Baltimore's latest crop of pigeon-killers made their media debut today. But they hardly resembled the fast-flying predators they will one day grow to be.
Dressed in snow-white down, the 10-day-old peregrine falcons huddled in a corner of their nest box, which overlooks the Inner Harbor from a 33rd-floor ledge of the United States Fidelity & Guaranty building.
Mostly, the two females and one male dozed. The male, snuggled between the two larger females, raised its head briefly.
Felicity, their mother, was clearly agitated, sensing the movement of camera crews and others inside the building behind a one-way window. Sitting on a ledge, she screamed a succession of sharp, hoarse distress calls.
The scene above the Inner Harbor is not new. Peregrines, still endangered in the United States because of past poisoning by the now-banned pesticide DDT, have been raising young there since 1979.
This spring, John S. Barber, a USF&G manager and "resident ornithologist," thought none of it would be possible.
Blythe, the resident female falcon since 1984, disappeared around March 1 and was found dead April 20 on the roof of a city office building. She appeared to have become immobilized and starved, but tests to determine how she died were inconclusive, Mr. Barber said.
That left Beauregard, the resident male, without a mate -- but only for about two weeks. Felicity flew in from the wild blue yonder and quickly formed a bond with Beauregard. Felicity laid four eggs in early May, and three hatched.
"There's just a tremendous amount of excitement that, despite the tragic loss of Blythe, we still were successful in having young this year," said Mr. Barber, a former Smithsonian Institution ornithologist.

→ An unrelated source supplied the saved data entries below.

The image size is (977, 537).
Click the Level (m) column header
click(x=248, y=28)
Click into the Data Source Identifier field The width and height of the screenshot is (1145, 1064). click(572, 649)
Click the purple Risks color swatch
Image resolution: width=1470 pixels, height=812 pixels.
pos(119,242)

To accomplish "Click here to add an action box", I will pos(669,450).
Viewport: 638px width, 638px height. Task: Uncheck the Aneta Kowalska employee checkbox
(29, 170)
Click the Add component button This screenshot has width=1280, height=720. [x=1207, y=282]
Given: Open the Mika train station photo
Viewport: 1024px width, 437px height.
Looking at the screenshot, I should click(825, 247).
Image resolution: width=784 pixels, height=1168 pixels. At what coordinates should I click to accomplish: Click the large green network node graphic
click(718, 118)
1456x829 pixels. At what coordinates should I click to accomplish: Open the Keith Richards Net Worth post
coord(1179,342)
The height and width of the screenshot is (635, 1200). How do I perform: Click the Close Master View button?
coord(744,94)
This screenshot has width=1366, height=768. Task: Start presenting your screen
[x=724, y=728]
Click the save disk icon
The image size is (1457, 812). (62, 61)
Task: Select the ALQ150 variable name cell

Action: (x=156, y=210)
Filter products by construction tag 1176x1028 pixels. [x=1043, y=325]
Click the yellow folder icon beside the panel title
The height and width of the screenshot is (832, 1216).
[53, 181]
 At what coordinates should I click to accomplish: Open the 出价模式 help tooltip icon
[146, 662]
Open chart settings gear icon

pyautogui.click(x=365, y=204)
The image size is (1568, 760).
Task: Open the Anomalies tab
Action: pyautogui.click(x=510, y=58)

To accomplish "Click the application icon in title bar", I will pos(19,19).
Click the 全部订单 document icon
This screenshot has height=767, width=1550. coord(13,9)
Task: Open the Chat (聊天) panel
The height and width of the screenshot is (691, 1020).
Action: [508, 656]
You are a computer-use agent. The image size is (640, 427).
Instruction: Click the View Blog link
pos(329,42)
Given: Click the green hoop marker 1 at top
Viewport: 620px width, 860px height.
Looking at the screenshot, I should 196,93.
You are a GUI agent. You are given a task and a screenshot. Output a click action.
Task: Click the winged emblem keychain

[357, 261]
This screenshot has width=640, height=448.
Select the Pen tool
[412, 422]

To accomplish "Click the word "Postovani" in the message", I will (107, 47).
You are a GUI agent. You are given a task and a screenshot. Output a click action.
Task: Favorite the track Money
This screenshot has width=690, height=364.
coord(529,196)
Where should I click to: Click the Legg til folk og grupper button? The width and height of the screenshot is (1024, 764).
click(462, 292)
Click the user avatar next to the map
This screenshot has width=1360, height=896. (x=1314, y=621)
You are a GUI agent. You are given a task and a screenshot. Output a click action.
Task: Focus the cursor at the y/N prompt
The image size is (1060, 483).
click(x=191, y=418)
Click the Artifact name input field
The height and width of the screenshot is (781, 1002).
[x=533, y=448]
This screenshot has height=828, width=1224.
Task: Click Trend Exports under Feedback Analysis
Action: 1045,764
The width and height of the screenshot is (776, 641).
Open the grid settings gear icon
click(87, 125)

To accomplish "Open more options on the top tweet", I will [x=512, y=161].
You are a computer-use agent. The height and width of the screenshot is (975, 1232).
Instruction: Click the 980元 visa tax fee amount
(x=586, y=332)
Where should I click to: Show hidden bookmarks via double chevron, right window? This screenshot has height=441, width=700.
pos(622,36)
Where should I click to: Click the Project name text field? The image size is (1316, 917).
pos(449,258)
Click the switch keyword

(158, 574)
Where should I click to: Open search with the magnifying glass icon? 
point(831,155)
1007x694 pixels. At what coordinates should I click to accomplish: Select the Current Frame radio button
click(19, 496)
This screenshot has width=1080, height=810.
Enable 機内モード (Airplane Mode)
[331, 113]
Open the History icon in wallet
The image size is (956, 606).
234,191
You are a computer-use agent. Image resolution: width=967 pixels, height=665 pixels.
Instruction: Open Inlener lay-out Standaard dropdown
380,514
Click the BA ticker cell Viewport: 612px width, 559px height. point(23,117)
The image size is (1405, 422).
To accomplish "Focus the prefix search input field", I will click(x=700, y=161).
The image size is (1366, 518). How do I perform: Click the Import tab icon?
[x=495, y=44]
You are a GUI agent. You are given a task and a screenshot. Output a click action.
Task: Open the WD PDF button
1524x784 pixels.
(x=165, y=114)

Newly formed peregrine pairs, and younger falcons like Felicity, often produce infertile eggs, Mr. Barber said.
Until the young falcons, called eyases, learn to fly by late July or early August -- and learn to hunt soon thereafter -- the parents will bring food three to five times each day. Remains of pigeons, flickers, shorebirds, gulls and other prey were scattered around the nest ledge today.
The eyases will start forming their wing and tail feathers within several days, Mr. Barber said. After they learn to hunt for themselves, the adults will drive them away from the nest, he said.
If they live to leave the nest, they will bring the total of peregrines raised at the USF&G building to 47.